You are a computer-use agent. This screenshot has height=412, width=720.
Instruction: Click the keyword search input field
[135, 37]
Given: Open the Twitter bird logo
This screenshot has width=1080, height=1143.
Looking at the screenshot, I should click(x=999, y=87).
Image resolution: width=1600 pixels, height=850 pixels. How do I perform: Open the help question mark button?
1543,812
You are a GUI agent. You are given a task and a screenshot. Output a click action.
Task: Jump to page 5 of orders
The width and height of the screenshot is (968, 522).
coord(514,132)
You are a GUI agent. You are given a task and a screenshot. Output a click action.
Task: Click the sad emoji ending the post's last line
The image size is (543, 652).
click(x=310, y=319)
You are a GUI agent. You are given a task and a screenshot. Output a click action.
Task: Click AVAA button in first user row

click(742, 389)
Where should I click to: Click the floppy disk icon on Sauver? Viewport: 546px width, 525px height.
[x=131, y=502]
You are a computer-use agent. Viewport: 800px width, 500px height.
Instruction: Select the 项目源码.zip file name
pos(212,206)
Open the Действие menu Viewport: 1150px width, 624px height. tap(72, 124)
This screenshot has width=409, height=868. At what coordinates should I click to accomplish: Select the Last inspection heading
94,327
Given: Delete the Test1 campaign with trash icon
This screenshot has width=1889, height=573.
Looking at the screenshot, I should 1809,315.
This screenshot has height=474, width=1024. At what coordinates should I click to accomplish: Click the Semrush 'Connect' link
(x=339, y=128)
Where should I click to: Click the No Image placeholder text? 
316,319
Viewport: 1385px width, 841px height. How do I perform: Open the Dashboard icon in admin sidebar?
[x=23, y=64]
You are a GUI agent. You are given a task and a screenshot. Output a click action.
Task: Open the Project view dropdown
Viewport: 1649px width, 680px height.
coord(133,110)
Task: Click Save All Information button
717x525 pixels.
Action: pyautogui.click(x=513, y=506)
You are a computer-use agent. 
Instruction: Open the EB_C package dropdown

# Assignment
Every line of the material is to be set down again verbatim.

# Solution below
You are a computer-use agent. This screenshot has height=412, width=720.
Instruction: Click the keyword search input field
[135, 37]
Given: Open the Twitter bird logo
This screenshot has width=1080, height=1143.
Looking at the screenshot, I should click(x=999, y=87).
Image resolution: width=1600 pixels, height=850 pixels. How do I perform: Open the help question mark button?
1543,812
You are a GUI agent. You are given a task and a screenshot. Output a click action.
Task: Jump to page 5 of orders
The width and height of the screenshot is (968, 522).
coord(514,132)
You are a GUI agent. You are given a task and a screenshot. Output a click action.
Task: Click the sad emoji ending the post's last line
The image size is (543, 652).
click(x=310, y=319)
You are a GUI agent. You are given a task and a screenshot. Output a click action.
Task: Click AVAA button in first user row

click(742, 389)
Where should I click to: Click the floppy disk icon on Sauver? Viewport: 546px width, 525px height.
[x=131, y=502]
You are a computer-use agent. Viewport: 800px width, 500px height.
Instruction: Select the 项目源码.zip file name
pos(212,206)
Open the Действие menu Viewport: 1150px width, 624px height. tap(72, 124)
This screenshot has width=409, height=868. At what coordinates should I click to accomplish: Select the Last inspection heading
94,327
Given: Delete the Test1 campaign with trash icon
This screenshot has width=1889, height=573.
Looking at the screenshot, I should 1809,315.
This screenshot has height=474, width=1024. At what coordinates should I click to accomplish: Click the Semrush 'Connect' link
(x=339, y=128)
Where should I click to: Click the No Image placeholder text? 
316,319
Viewport: 1385px width, 841px height. How do I perform: Open the Dashboard icon in admin sidebar?
[x=23, y=64]
You are a GUI agent. You are given a task and a screenshot. Output a click action.
Task: Open the Project view dropdown
Viewport: 1649px width, 680px height.
coord(133,110)
Task: Click Save All Information button
717x525 pixels.
Action: pyautogui.click(x=513, y=506)
You are a computer-use agent. 
Instruction: Open the EB_C package dropdown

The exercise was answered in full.